I think the answer in the XBox case is "Customers buy a lot of software anyway."
These complaints about Apple are legit (their crazy SDK NDA is really frustrating), but they're still early-adopter nitpicking. The iPhone SDK is not the core of Apple's business: They made plenty of iPhone profits even when they didn't have one, and they had plenty of happy customers. Apple's currently-FUBARed email services aren't the reason that I bought a pair of Macs: I bought the Macs because they run Unix tools just fine, they've got modern browsers, they've got iTunes, the printers just work, there's a lot of available audio and video software that just works, they can run Photoshop, they can run Windows and Linux via VMWare or Parallels, they're kind of pretty to look at, they've got an amusing online fanbase, etc, etc.
All of that still works. None of it goes away just because some software that was released last week doesn't work yet. If you don't want to be burned like an early adopter don't be an early adopter.
One difference between Apple and Microsoft is that, when Microsoft released their new operating system, it reportedly performed poorly when running everyday apps on existing hardware with formerly-supported peripherals. The result is that... many people remained Microsoft customers but just went back to XP. They refused to be early adopters. Problem solved. Unfortunately for Microsoft, the other difference between them and Apple is that Microsoft's product development cycle is now eight years long, so late adopters will wait a very long time before upgrading...
Then watch as the sales rep (assuming you have a good one) struggles to help fix the situation. But they are as powerless as you are. And they weren't told any sooner than you were.
So then you go to the Apple support forums to see if anyone's figured out a way around the problem. Except the thread that had decent activity and a few decent leads disappeared.
But it sure feels good pulling out my Mac in an airport.
This is a pretty good example of the power of branding.
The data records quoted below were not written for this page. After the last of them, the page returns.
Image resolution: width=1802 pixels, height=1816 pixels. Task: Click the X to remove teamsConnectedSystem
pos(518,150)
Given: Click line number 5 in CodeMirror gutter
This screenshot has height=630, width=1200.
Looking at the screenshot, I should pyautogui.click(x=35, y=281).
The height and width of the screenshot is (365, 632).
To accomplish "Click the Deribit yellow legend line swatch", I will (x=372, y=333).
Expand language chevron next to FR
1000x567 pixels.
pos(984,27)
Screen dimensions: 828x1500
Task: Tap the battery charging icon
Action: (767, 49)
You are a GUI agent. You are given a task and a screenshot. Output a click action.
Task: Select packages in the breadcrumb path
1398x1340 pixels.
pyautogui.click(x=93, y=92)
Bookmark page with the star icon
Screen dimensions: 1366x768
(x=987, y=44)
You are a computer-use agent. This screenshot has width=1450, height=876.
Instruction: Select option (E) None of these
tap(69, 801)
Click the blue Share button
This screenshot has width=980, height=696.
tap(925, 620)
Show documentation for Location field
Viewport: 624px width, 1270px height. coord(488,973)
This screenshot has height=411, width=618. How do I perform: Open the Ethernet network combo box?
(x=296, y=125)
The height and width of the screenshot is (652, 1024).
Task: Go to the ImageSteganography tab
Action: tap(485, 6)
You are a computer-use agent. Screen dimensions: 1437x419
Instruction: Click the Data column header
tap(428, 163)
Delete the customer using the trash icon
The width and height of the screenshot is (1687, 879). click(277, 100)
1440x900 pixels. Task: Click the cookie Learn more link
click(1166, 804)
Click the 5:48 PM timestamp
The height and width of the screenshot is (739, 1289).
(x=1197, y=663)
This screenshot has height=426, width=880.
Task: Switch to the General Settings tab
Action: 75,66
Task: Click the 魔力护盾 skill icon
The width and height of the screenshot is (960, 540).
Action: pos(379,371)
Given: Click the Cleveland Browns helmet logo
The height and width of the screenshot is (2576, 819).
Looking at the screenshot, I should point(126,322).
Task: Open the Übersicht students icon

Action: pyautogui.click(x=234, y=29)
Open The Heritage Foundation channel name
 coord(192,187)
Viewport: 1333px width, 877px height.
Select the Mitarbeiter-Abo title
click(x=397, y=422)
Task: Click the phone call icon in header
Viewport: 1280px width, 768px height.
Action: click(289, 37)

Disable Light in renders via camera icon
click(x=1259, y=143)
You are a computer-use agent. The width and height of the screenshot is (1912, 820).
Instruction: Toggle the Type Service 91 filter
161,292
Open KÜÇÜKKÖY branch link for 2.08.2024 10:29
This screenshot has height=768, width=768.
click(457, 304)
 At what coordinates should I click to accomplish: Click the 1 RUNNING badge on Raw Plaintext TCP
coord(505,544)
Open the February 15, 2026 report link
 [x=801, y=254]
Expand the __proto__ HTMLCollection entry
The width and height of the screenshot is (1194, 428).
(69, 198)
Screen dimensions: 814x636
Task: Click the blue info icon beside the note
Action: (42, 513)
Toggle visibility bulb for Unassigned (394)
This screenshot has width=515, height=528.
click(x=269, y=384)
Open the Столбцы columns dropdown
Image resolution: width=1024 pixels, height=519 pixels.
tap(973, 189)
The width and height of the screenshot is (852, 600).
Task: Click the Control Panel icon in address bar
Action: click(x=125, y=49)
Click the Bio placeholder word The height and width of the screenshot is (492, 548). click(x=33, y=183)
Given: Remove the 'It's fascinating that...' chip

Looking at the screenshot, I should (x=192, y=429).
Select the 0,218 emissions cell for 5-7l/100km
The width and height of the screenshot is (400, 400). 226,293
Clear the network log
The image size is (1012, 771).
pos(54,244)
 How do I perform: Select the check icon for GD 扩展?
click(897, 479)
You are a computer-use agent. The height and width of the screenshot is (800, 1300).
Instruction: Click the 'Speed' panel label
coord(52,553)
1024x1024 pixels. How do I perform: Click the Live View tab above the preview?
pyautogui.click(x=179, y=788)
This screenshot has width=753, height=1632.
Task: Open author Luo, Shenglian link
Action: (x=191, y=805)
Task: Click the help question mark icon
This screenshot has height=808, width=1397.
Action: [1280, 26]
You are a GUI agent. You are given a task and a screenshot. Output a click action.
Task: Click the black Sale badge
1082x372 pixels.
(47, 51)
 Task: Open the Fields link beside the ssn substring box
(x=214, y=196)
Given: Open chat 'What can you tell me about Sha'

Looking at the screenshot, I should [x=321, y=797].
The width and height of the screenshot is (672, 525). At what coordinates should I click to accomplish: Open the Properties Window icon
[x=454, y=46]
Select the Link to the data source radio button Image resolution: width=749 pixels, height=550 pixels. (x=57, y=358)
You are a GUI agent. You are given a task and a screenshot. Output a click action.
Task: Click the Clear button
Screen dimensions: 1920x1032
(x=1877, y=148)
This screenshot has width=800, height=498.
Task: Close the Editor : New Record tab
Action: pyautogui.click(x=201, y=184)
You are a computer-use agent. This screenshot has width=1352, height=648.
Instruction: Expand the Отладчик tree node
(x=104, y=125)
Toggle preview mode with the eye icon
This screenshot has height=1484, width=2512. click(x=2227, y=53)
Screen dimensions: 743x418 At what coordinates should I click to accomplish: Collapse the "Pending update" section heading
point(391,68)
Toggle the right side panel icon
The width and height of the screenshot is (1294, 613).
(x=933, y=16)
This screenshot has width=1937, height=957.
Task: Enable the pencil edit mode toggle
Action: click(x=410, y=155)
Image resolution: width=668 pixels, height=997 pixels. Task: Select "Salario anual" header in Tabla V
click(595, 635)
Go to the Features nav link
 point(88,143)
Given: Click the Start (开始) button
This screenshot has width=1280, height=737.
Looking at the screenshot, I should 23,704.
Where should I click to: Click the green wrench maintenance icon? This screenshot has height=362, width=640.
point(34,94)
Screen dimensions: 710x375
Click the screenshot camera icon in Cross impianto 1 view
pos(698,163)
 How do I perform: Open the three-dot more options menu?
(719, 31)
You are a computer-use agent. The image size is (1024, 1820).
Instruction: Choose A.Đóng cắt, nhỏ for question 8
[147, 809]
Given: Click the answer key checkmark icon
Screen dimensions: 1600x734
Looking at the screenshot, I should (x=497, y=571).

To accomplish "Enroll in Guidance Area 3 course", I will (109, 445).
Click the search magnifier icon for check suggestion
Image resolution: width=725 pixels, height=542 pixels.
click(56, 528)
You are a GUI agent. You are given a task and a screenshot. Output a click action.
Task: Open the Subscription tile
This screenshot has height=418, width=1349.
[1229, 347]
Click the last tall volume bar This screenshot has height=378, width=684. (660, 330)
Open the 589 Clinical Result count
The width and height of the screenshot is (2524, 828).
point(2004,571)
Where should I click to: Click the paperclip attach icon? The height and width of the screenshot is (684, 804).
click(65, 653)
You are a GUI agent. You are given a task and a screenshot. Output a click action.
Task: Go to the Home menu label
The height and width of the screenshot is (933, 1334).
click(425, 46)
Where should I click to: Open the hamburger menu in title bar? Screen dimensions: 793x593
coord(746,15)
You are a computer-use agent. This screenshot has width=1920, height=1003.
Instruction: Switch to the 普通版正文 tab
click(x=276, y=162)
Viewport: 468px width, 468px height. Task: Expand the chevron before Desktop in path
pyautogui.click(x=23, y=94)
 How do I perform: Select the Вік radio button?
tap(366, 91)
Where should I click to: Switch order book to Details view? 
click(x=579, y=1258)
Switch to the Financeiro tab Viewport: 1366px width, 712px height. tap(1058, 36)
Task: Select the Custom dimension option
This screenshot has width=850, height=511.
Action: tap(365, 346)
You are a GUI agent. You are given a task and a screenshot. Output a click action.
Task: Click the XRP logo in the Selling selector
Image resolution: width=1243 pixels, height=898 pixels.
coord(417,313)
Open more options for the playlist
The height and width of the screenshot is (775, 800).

Customers (on the whole, not necessarily individually) are willing to overlook poorly functioning applications, lost data, expensive hardware, DRM, near-instant depreciation, lack of APIs, and so on because the positive feeling that brand imparts balances out the negatives.
As martythemaniak points out in his comment, if Microsoft were to try some of these things, the press and blogs would be all over it.
At the least, this sort of behavior from the big players in a market has one upside: It creates an opportunity for an upstart to come in and compete on service.